Energy Consideration in Parallel Machine Scheduling

Motivation

Recent sustainable development efforts have surfaced concerns about energy usage. Rapid economic growth leading to high energy demand is considered one of the most significant driving forces toward environmental degradation. The industrial sector is a major electricity consumer, and by using energy-efficient planning and scheduling, one can significantly reduce environmental impact without the need to invest in more efficient equipment. The production sectors incur a considerable energy cost, and reducing it can lead to both cost savings and environmental benefits.

Scheduling is a decision-making process concerned with allocating finite resources to jobs with the objective of minimizing some (single or multiple) performance measures. In a production environment, scheduling helps assign the raw materials, resources, or processes to various jobs or products. Most conventional scheduling problems have considered traditional objectives like makespan, total completion time, and other tardiness-related objectives. Incorporating energy-related objectives in the scheduling problems will result in a more sustainable and environmentally friendly schedule.

The scheduling literature contains different forms of energy considerations in the objective or as constraints. These include the minimization of energy consumption, carbon emission, energy cost with fixed or time-varying tariffs, and peak power. It has been noticed that there are limited studies considering multi-objective scheduling problems in parallel machines with energy costs under a Time-of-Use (ToU) tariff policy. Thus, we focus our study to parallel machine scheduling problem with one objective being the minimization of energy cost with ToU tariff.  

Problem Definition

For the following three bi-objectives problems, we aim to provide an efficient solution method and also to investigate various factors or model parameters that affect the resulting schedule.

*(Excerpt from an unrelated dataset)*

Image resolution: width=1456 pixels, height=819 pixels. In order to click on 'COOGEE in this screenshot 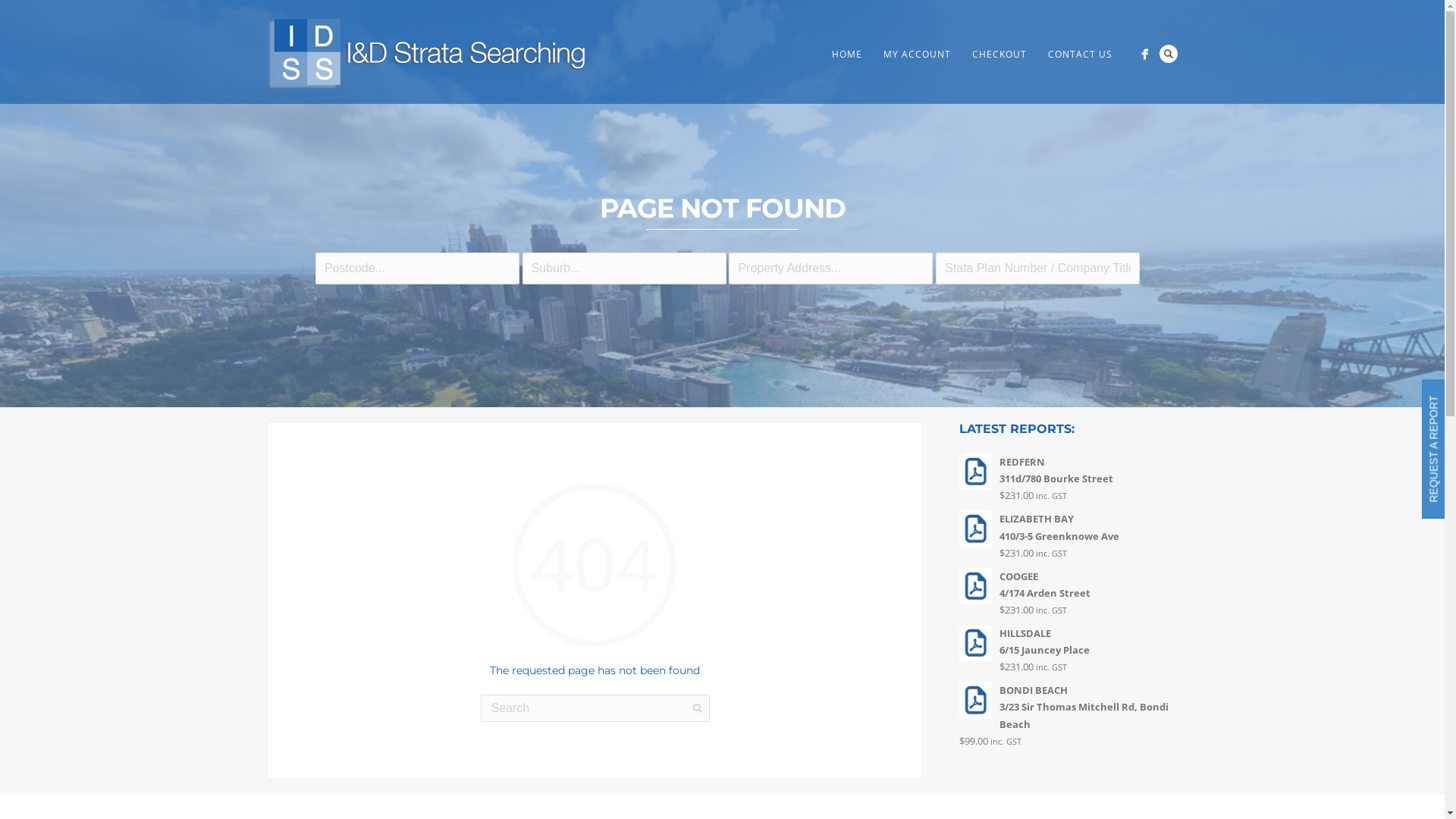, I will do `click(1066, 584)`.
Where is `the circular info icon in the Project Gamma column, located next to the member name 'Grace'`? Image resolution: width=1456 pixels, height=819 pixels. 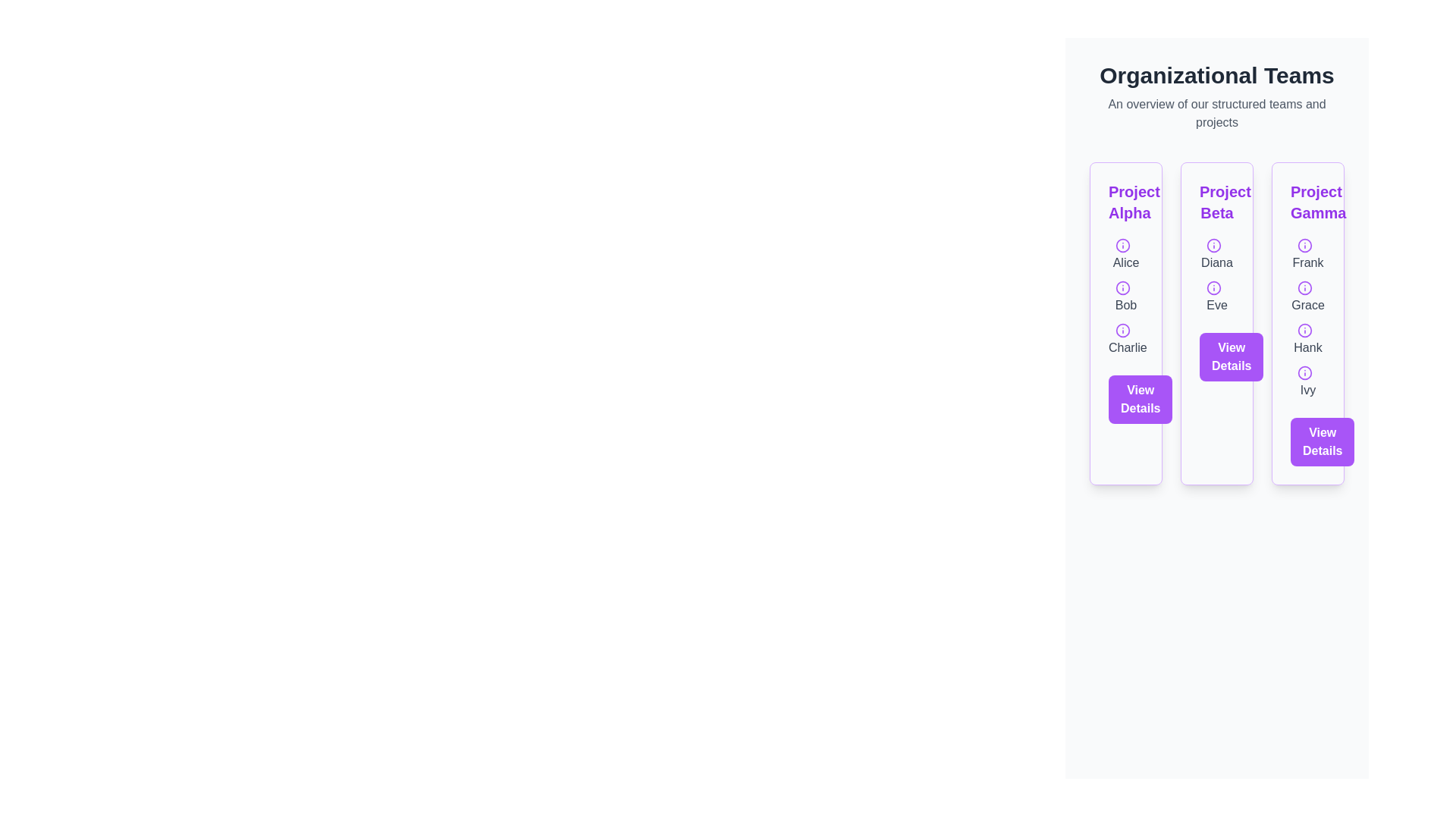 the circular info icon in the Project Gamma column, located next to the member name 'Grace' is located at coordinates (1304, 287).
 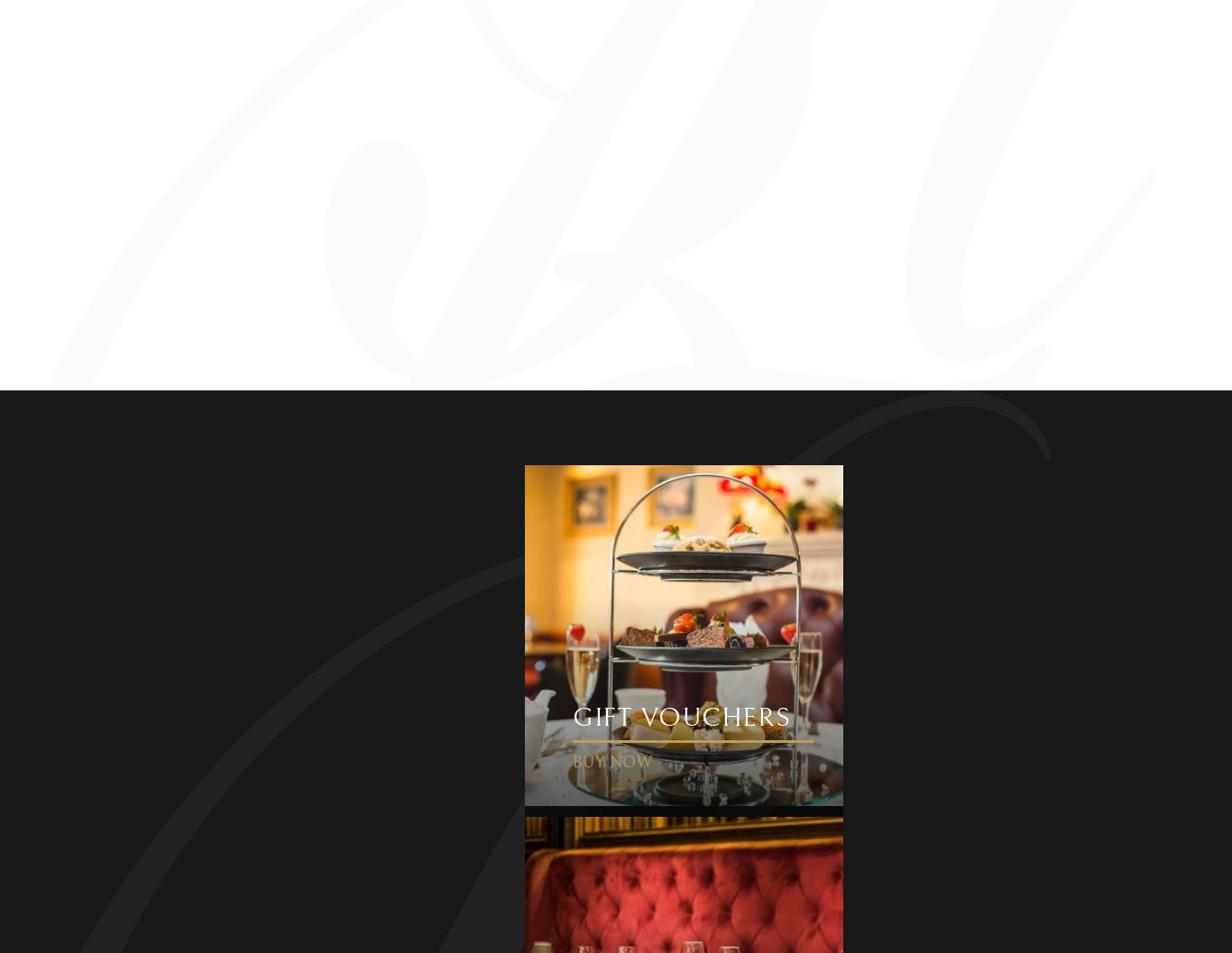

The problem of scheduling jobs on unrelated parallel machines to minimize energy cost (under the Time-of-Use tariff policy) and a traditional scheduling objective in a deterministic environment is considered. The energy cost consists of both the demand charges as well as the consumption charges, as the demand charges are considerably higher than the consumption charges. The other objectives for the first, second, and third problems are minimizing the total weighted completion time, load imbalance among the machines, and total weighted number of tardy jobs. 

In the considered problems, each machine is allowed to switch states during the schedule. Various machine states include processing, idle, turning-off, off, and turning-on states, each having different power requirements, which would help exploit the low off-peak prices to process the jobs. Additionally, adjusting each machine's processing speed can alter the processing-power consumption. This is known as the speed scaling strategy, which significantly reduces the total energy consumption with some sacrifice to the completion time of the jobs.

Thus, studying the trade-off between traditional scheduling objectives and the energy cost brings us closer to real-world problems. Moreover, including demand charges in energy cost calculation results in a schedule with lower demand fluctuations, sparing electricity utility companies from investing in expensive peaker generators.